Cass. soc. 7 mars 2018, n° 16-20.650 : garantie AGS - créance salariale - naissance de la créance (SJ67138)

24/04/2018
Chargé d'enseignement à l'Université catholique de Lille, Doctorant.
N. BORTKO
(Chargé d'enseignement à l'Université catholique de Lille, Doctorant.)

La Cour pose le principe selon lequel la détermination du montant maximum de la garantie de l’AGS s’apprécie à la date à laquelle est née la créance du salarié et au plus tard à la date du jugement arrêtant le plan ou prononçant la liquidation judiciaire.

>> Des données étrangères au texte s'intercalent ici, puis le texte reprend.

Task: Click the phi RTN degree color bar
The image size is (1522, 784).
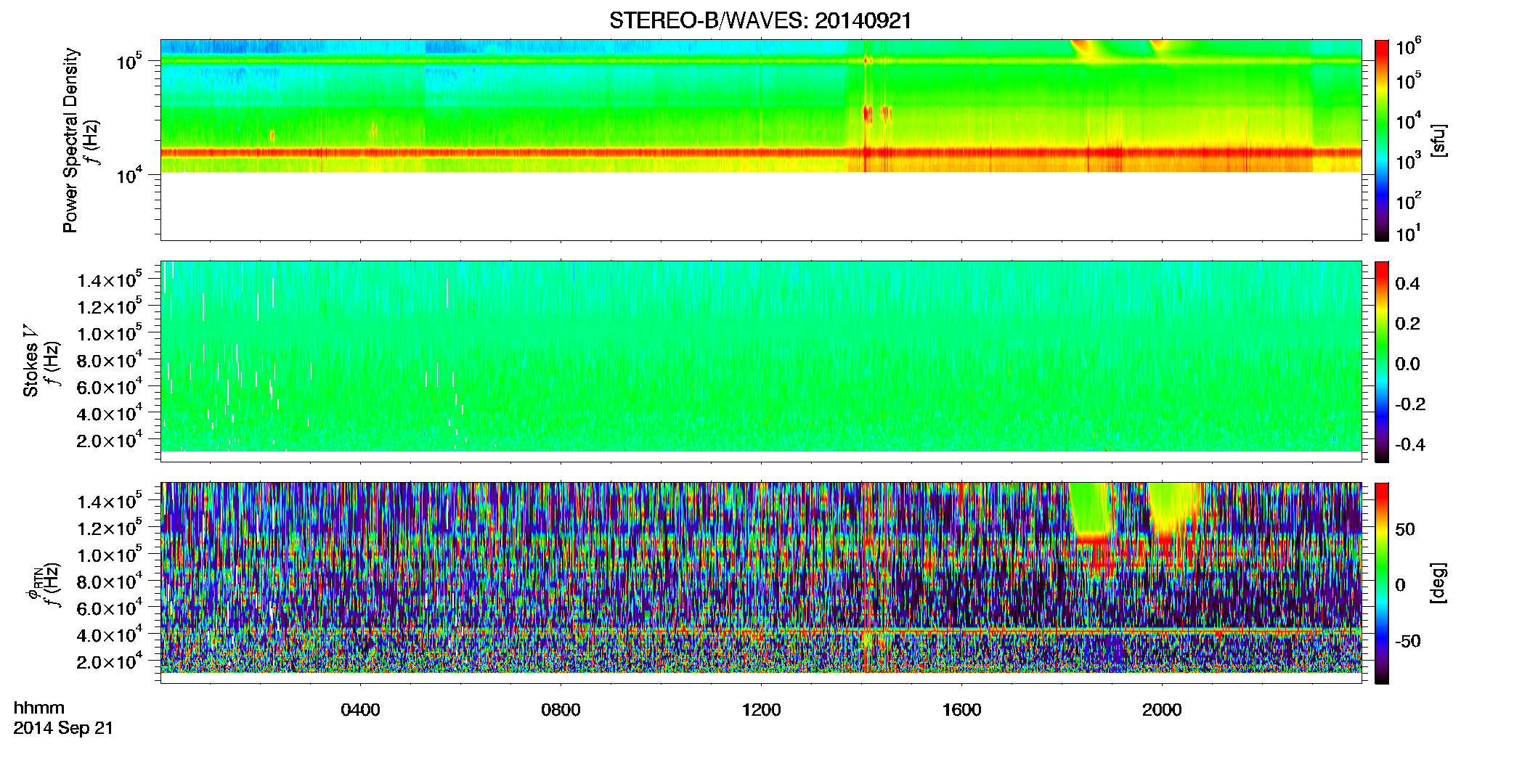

Ainsi, lorsque les créances salariales, en raison des dates différentes auxquelles elles sont nées, relèvent, les unes du plafond 13, fixé par l’article D. 143-2 de l’ancien code du travail, les autres du plafond 6, fixé par l’article D. 3253-5 du code du travail, ces plafonds leur sont respectivement applicables, dans la limite globale du plafond 13 alors applicable.

 

Les juges rejettent le pourvoi au motif que la Cour d’appel, qui a retenu que les demandes en paiement de rappels de salaire portaient sur la période allant de janvier 2000 à novembre 2006, et que, si elles avaient été sollicitées par le salarié à l’occasion de la rupture du contrat de travail, ces créances salariales n’étaient pas la conséquence de cette dernière et que leur date d’exigibilité correspondait à la date habituelle de paiement des salaires, a exactement décidé que l’AGS était tenue de garantir à concurrence d’une certaine somme, compte tenu du montant maximum du plafond 13 applicable jusqu’au 29 juillet 2003 et des sommes déjà versées par l’AGS.